A USP tem as unidades de ensino que acabam sendo as mais conhecidas, com os cursos de graduação e de pós, como a Escola Politécnica, por exemplo, mas tem alguns institutos especializados, que têm alguma missão específica. O IEA é um deles, focado principalmente em pesquisas que envolvem interdisciplinaridade e multidisciplinaridade, que precisam de pessoas de áreas de conhecimento diversificadas. Tem o foco maior em estudos e pesquisas com implicações em políticas públicas. É o que as empresas não fariam sozinhas. Então, com uma estrutura muito enxuta, a gente consegue rapidamente ter não só as pessoas especialistas nas diversas áreas temáticas necessárias para cada projeto, para cada programa, que sejam da própria USP, mas também articular colaboradores, pesquisadores não só da academia, mas também as pessoas que detêm o conhecimento de uma determinada área na sociedade. A gente tem mecanismos para fazer essas articulações para que essas pessoas sejam valorizadas, reconhecidas na universidade, que participem dos projetos. É um lugar muito diferenciado, tem sido um momento muito feliz da vida. A cada conversa, a cada reunião, é uma oportunidade para aprender sobre assuntos diferentes e de grande complexidade. E hoje, para você fazer pesquisas de impacto, principalmente em larga escala, é muito importante que tenha esses ambientes onde se conectam pessoas que são de áreas diferentes. O começo da conversa é difícil, porque às vezes você usa as mesmas palavras com significados diferentes, mas a gente consegue ter resultados muito relevantes. Eu estou aqui na diretoria, junto com o professor Guilherme Ary Plonski; além do prazer de trabalhar com uma pessoa especial como ele, estar no IEA tem sido um momento da minha carreira especialmente importante.
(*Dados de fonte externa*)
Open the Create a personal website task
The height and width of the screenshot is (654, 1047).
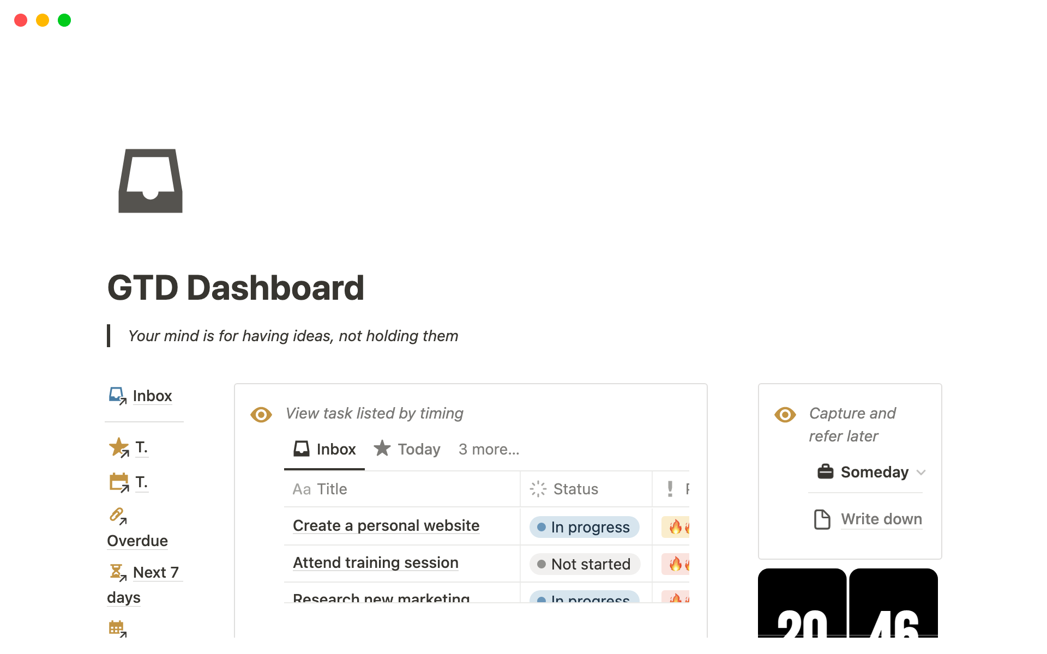[x=386, y=526]
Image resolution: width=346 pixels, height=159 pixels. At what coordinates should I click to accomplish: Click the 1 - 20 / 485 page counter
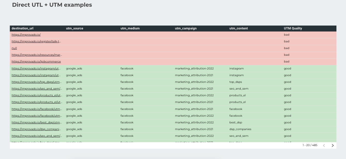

Houve no Brasil, nos últimos anos, redução dos recursos destinados a C&T. Por que isso é um problema para o desenvolvimento nacional e para o bem-estar da população?
É muito importante essa sua pergunta, a gente precisa ter políticas de Estado, que são estratégicas e de longo prazo. E hoje o mundo é muito mais desafiador do que já foi, é tudo muito rápido, a competição global é exacerbada. Os investimentos em educação, ciência, tecnologia e inovação são absolutamente fundamentais. E tem esse nome, é investimento, não é gasto. Para que a gente consiga ter retorno garantido, com desenvolvimento econômico e, principalmente, social, precisa ter políticas de longo prazo muito bem avaliadas, com indicadores claros, para a área de educação, ciência, tecnologia e inovação, esse é o caminho. Eu fui da diretoria da Sociedade Brasileira para o Progresso da Ciência e, olhando a história, vê-se que lá atrás teve – e o País é jovem, portanto, esse lá atrás foi no século passado. Ali, um grupo de pessoas que se reuniu criou a SBPC e um movimento forte em defesa da ciência e da tecnologia, alguns ministérios, fundações de apoio à pesquisa e também os indicadores de avaliação nas universidades. Tudo isso junto fez com que o Brasil conseguisse se posicionar muito bem na geração de conhecimento. Então, quando a gente vai olhar os indicadores de ciência em publicações, o Brasil tem posição entre a 12ª e a 13ª. Quando olha inovação, está na posição 60ª. A gente consegue fazer ciência e tecnologia básica, mas para isso virar produto para a sociedade, tem um buraco no meio. As empresas conseguem fazer engenharia de produto, de mercado, mas tem um buraco no meio, que é justamente o que viabiliza a inovação. Esse buraco é entre as teses, os protótipos e o produto, [até o qual] você tem um caminho longo. E existe um pedaço aí no meio que precisa de apoio público também. Porque as empresas, para conseguirem sobreviver, acabam se limitando. A gente teve um processo muito forte de desindustrialização do Brasil; muitas das empresas acabam se limitando a trazer alguma coisa semipronta de fora, colocar na caixa e vender. Não conseguem dar conta do ciclo completo. Nos últimos anos, houve redução dos investimentos drástica, foi um desmonte, as bolsas estavam com valores insignificantes. Felizmente, agora a gente está vendo uma luz. As bolsas estão sendo recuperadas, pessoas com competência e que entendem do assunto nas áreas relacionadas, como Capes (Coordenação de Aperfeiçoamento de Pessoal de Nível Superior), CNPq (Conselho Nacional de Desenvolvimento Científico e Tecnológico) etc..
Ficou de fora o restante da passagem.